Farmer fined after cow attacked dog walker near Sidbury
By Will Goddard
17th Mar 2023 | Local News
A farmer has been fined after a cow attacked a dog walker in a field near Sidbury.
Barry Fowler, of Sidbury, Sidmouth, pleaded guilty to breaching Section 3(2) of the Health & Safety at Work etc Act 1974 and was fined £555 and ordered to pay costs of £3,000 at Exeter Magistrates' Court on 8 March.
The dog walker, Steve Adams of Coleshill in Warwickshire, was on holiday in East Devon with his wife when he was charged and trampled by the cow in July 2021.
He had been walking along a public footpath through a field containing cows with calves.
Mr Adams, now 63 years old, was reportedly thrown eight feet into the air and repeatedly trampled.
He spent seven days in intensive care with six broken ribs and damage to his lungs and spleen.
Steve Adams said: "It was just the one cow, the biggest one.

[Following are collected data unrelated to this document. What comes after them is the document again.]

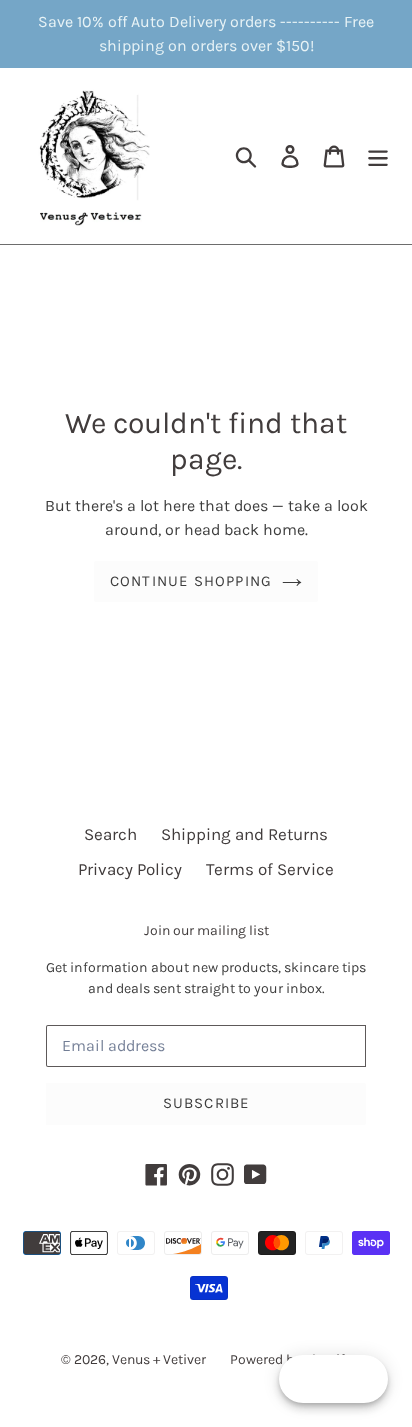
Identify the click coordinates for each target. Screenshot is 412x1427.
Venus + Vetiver (159, 1359)
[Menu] (378, 156)
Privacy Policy (130, 869)
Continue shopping (191, 581)
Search (110, 834)
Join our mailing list (206, 931)
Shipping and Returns (244, 834)
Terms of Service (270, 869)
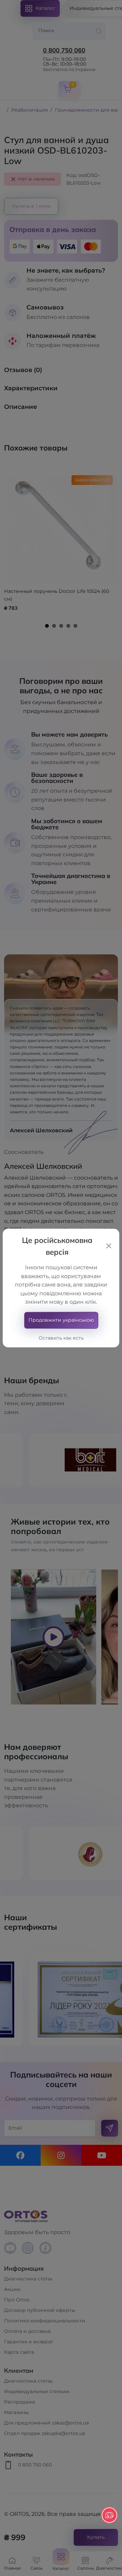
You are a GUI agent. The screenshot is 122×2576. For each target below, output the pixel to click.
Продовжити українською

It came up and threw me into the air with its head and then it trod all over me. I was trying to crawl out of the way, but it just kept landing its hooves on me.
"The dog was on its lead and I'd managed to let it go and it made it away. My wife had one of those plastic ball throwers for the dog and she was hitting the cow with it but it made no difference at all. I managed to roll away from under it.
"I wasn't feeling too good at all, I couldn't breathe. It had taken us about 15 minutes to walk to where it happened, but it took us about two and half hours to make it back to the van. An ambulance was called to the site and they said straight away that I'd broken my ribs. It was a pretty scary day.
"I don't walk too much now. I'm not as healthy as I was, and I can still feel my injuries now."
According to The Health and Safety Executive, farmers should not put cattle with young calves in fields with a public right of way.
HSE inspector Simon Jones said: "The serious injuries to Mr Adam sustained when he has attacked and trampled by cattle with their calves was totally preventable.
"Cattle are extremely protective of their calves and even calm cattle can become aggressive if they think the calves may, in any way, be threatened, even by members of the public walking past.
"Farmers should not place cattle with calves in fields where members of the public have a legal right to walk unless appropriate measures are in place such as robust fencing separating cattle from people.
"Had Barry Fowler done this then the incident could not have happened."